Hi @DickBurke5105 , a case where you would need the conversion to profiled grayscale would be when the output is to an offset press and you want the images to print as black only—not 4-color. Is the final output going to be to the black plate of an offset press?

Bojan Živković11378569
Community Expert
Community Expert
January 22, 2022

Regarding your Batch attempt: Take a look at Play section in the top right corner: Set and Action. As already mentioned above, you must record your own action, put it in some action set and use that action during batch process.

 

Another spot is Override Action "Save As" Commands on the right side.
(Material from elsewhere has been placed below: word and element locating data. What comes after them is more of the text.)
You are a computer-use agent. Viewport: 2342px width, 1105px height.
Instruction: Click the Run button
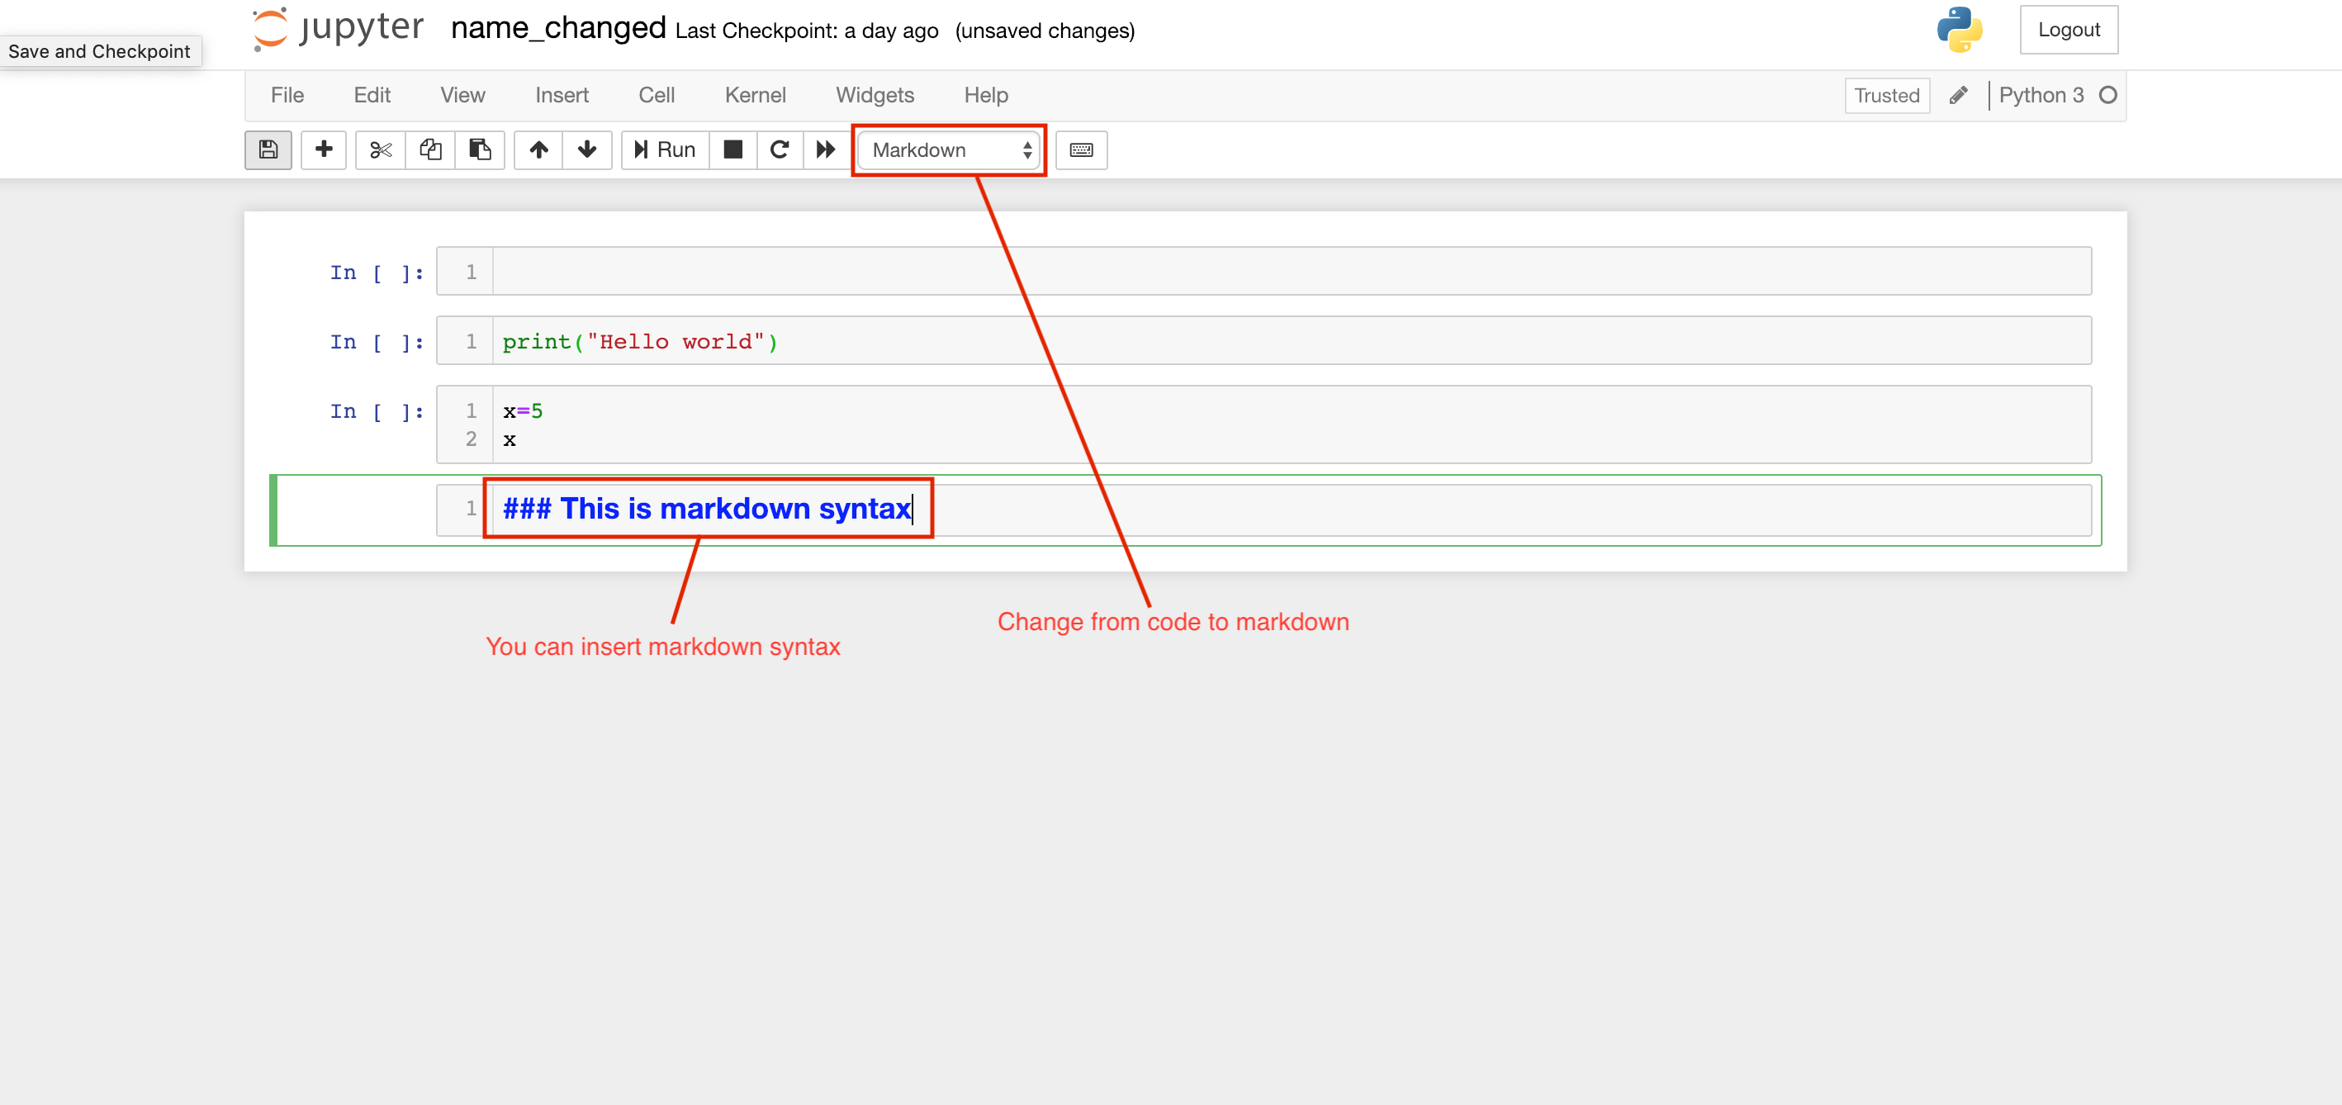pos(662,149)
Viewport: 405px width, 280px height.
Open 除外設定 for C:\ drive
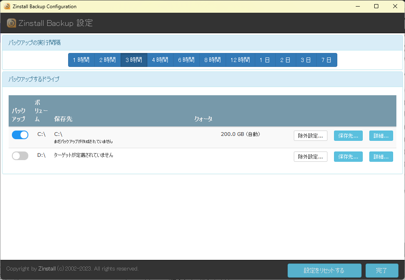click(x=310, y=135)
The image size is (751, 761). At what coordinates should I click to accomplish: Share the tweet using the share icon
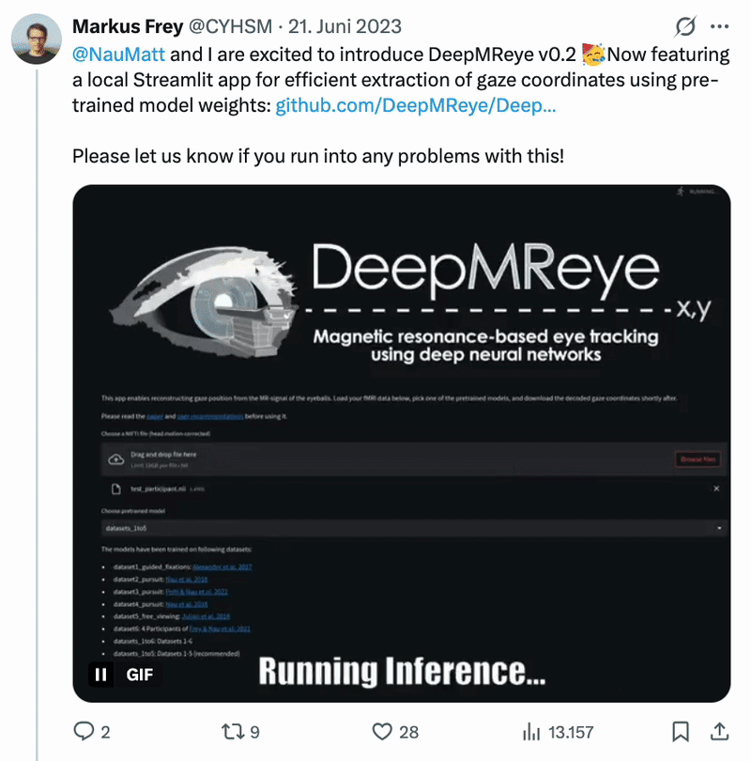point(719,731)
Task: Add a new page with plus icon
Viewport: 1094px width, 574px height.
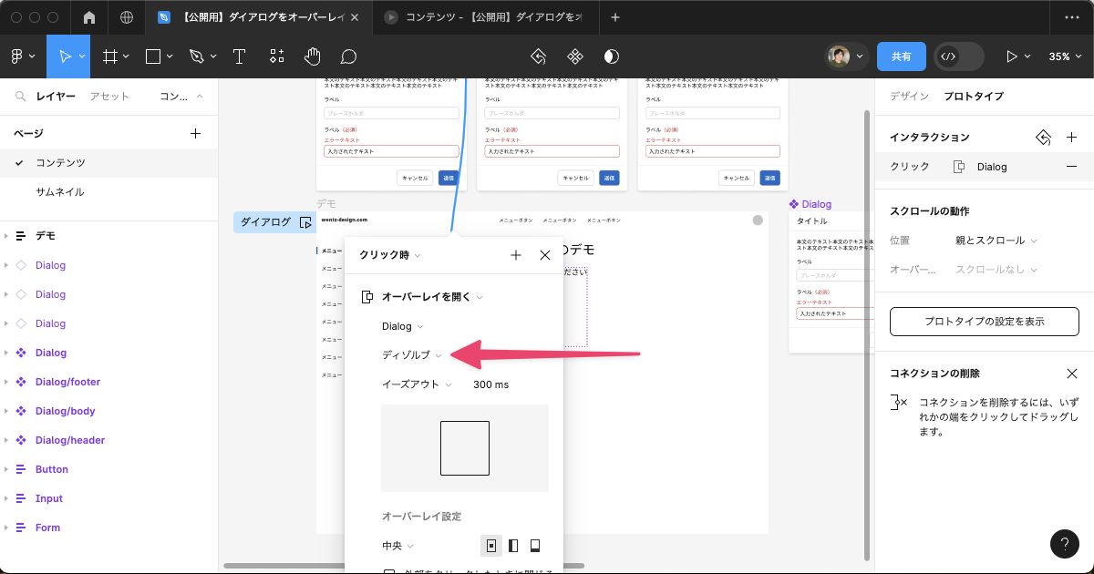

If you have this checked you must have Save step in your action recorded, otherwise it won't work.

Stephen Marsh
Community Expert
Community Expert
January 22, 2022

As @D Fosse mentioned, the Batch command is for running actions, more on Batch in this link:

 

https://helpx.adobe.com/photoshop/using/processing-batch-files.html

 

You don't change the profile as such, you change the document mode from RGB (which has an sRGB profile "label") to Grayscale mode via a conversion, the grayscale profile is automatically assigned as a "label" representing what happened during the conversion.

 

You have JPEG files, which are using 3 channels rather than 1 channel, so their file size will be larger. That being said, you will need to factor in file size savings by changing them to grayscale vs. how grayscale data may be handled by various software that uses these files.

 

You may just be best leaving things as they are unless the grayscale conversion offers major benefits in the overall workflow.

D Fosse
Community Expert
Community Expert
January 19, 2022

You have to create an action that converts first. Batch is for running actions.

 

I'd advise against it unless you've considered all the implications, though. The tone curve is determined by the grayscale profile you choose, which would be fine if other applications supported color management for grayscale. But they don't, I can't think of a single application outside Photoshop with grayscale color management support.

 

The net result is that grayscale is very unpredictable outside Photoshop. At the very least, you should carefully consider which grayscale profile you want to convert to, because it needs to match the intended output.